### Exercise aim
Reproduce as a numbered list the rows from the line containing "At what (x,y)" through the line containing "Looking at the", inclusive, leaving out blank lines and omitting the pictures.

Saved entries
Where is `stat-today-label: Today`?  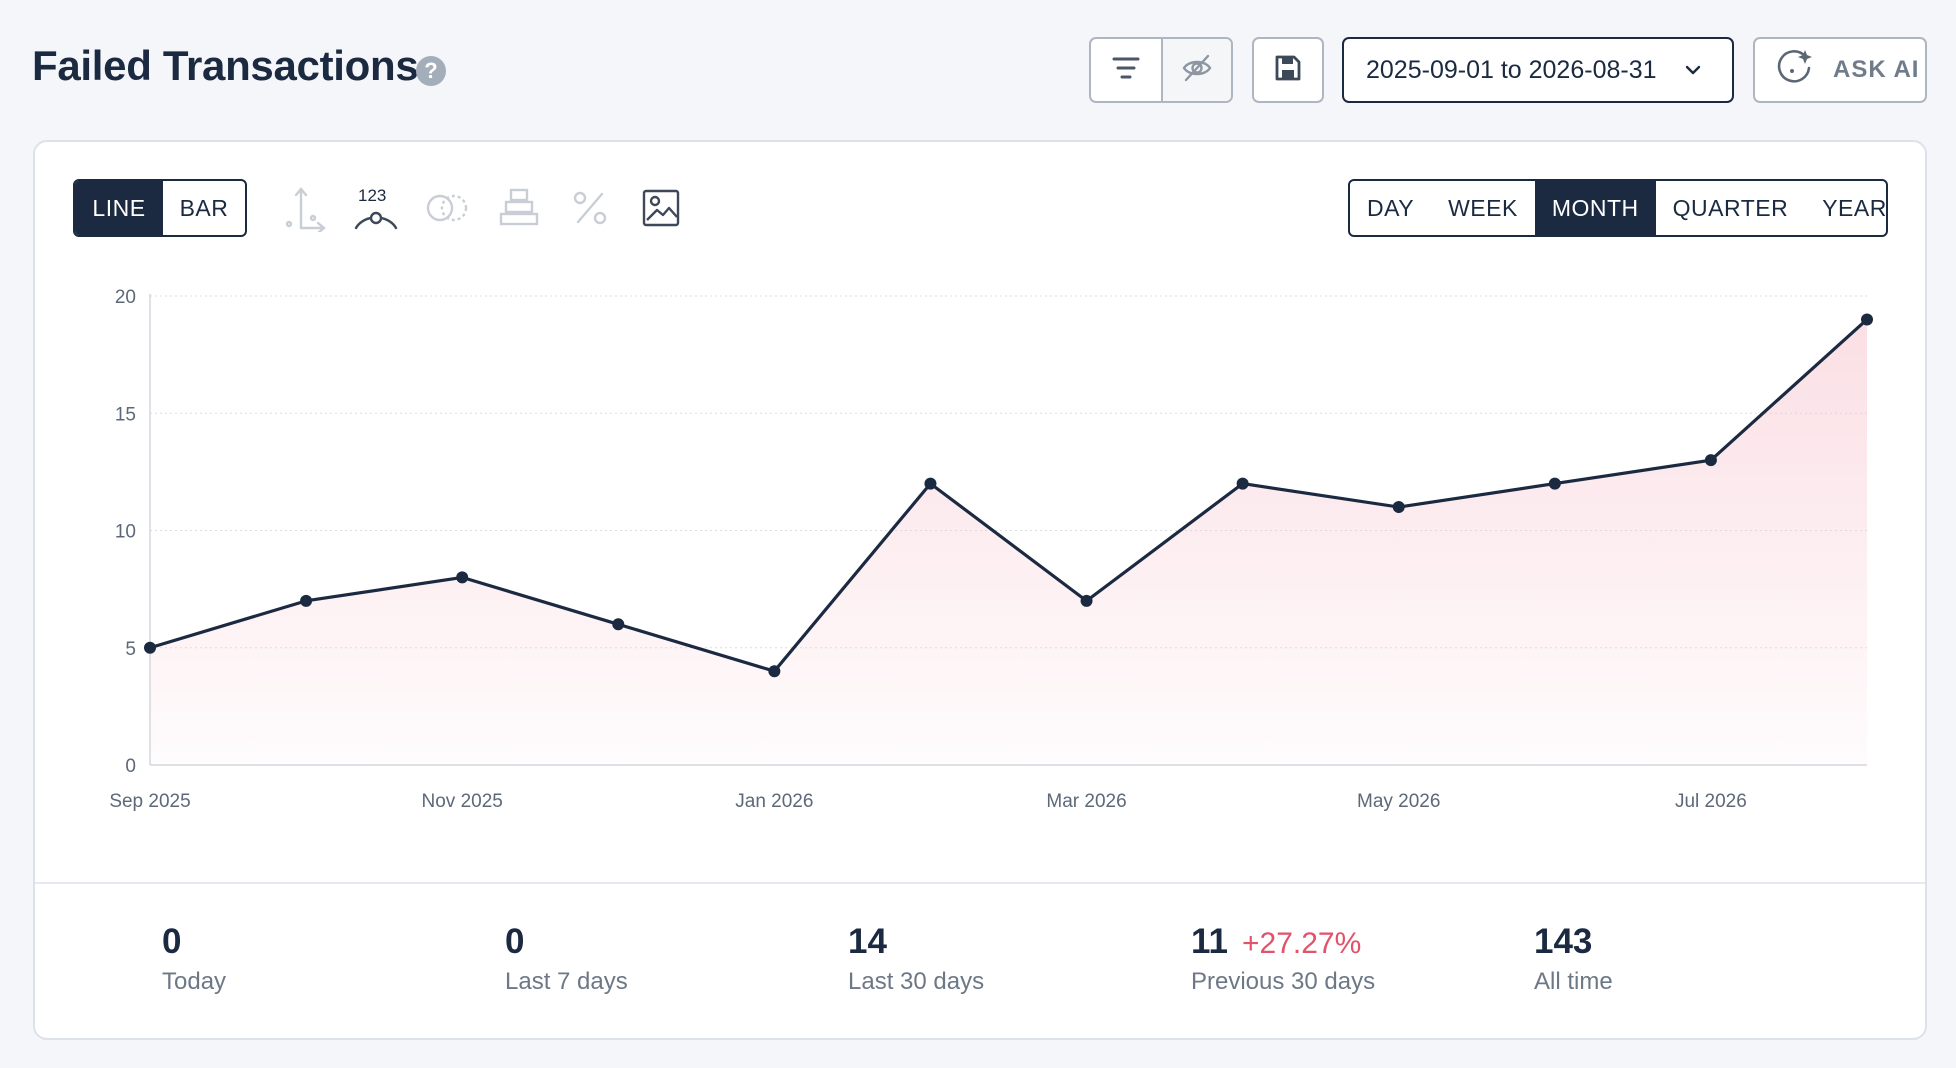
stat-today-label: Today is located at coordinates (194, 982).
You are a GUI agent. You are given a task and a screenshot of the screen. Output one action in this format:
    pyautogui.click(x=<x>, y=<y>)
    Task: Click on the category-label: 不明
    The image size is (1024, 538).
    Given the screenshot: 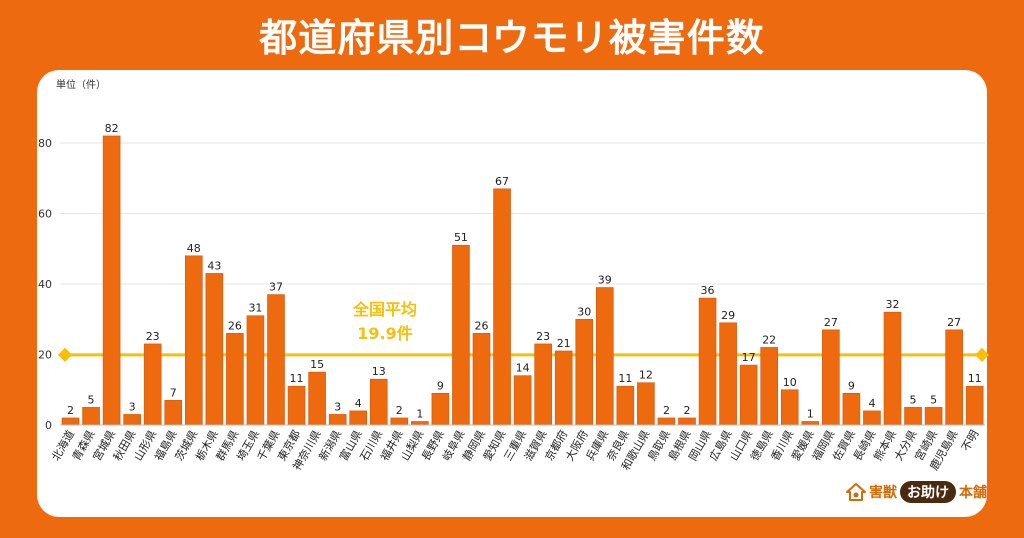 What is the action you would take?
    pyautogui.click(x=970, y=441)
    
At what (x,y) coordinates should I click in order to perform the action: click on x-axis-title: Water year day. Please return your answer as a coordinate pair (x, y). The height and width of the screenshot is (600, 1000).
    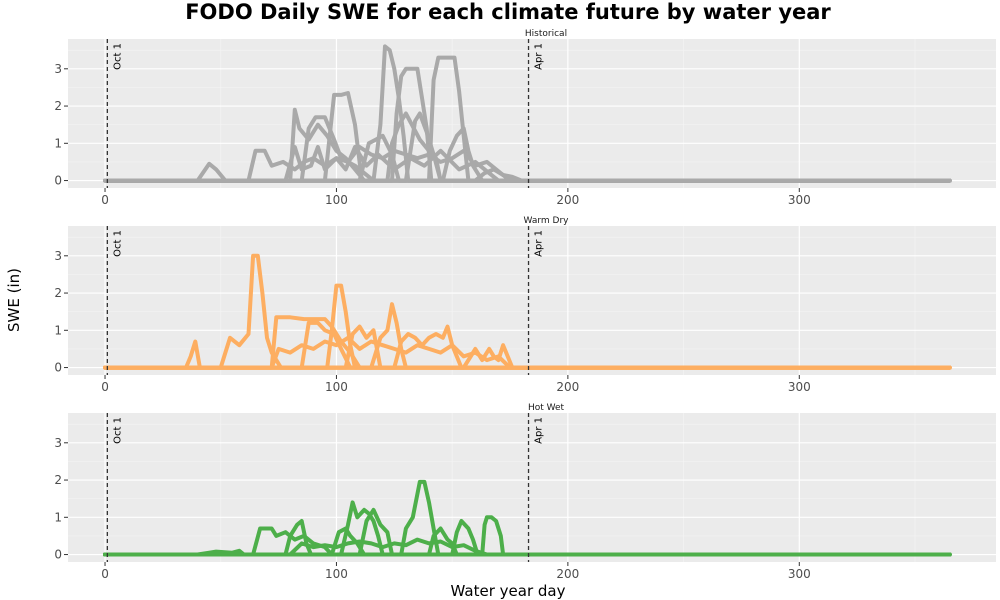
    Looking at the image, I should click on (508, 591).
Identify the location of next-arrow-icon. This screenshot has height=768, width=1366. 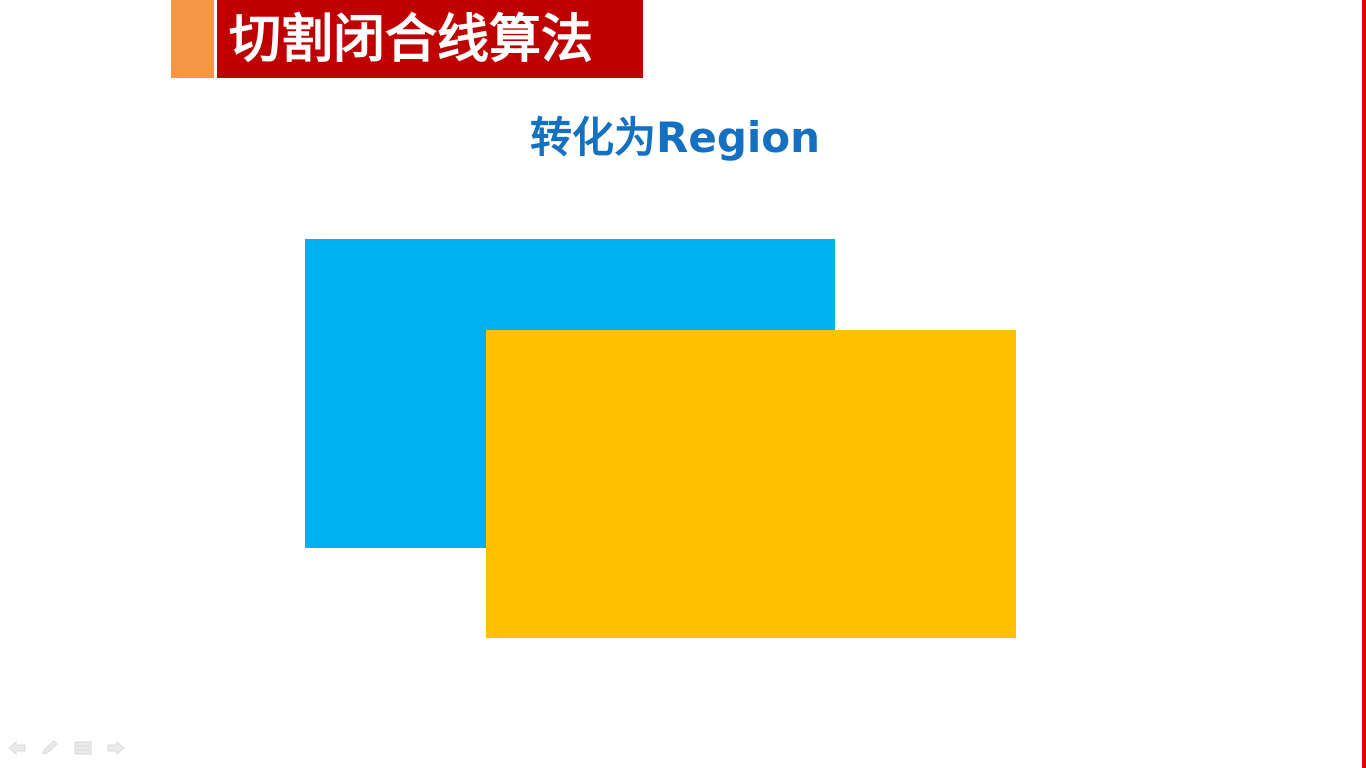
(116, 748).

### Task output
1. At what (x,y) coordinates should I click in order to perform the action: click on x-axis-title: Water year day. Please return your answer as a coordinate pair (x, y). The height and width of the screenshot is (600, 1000).
2.     Looking at the image, I should click on (508, 591).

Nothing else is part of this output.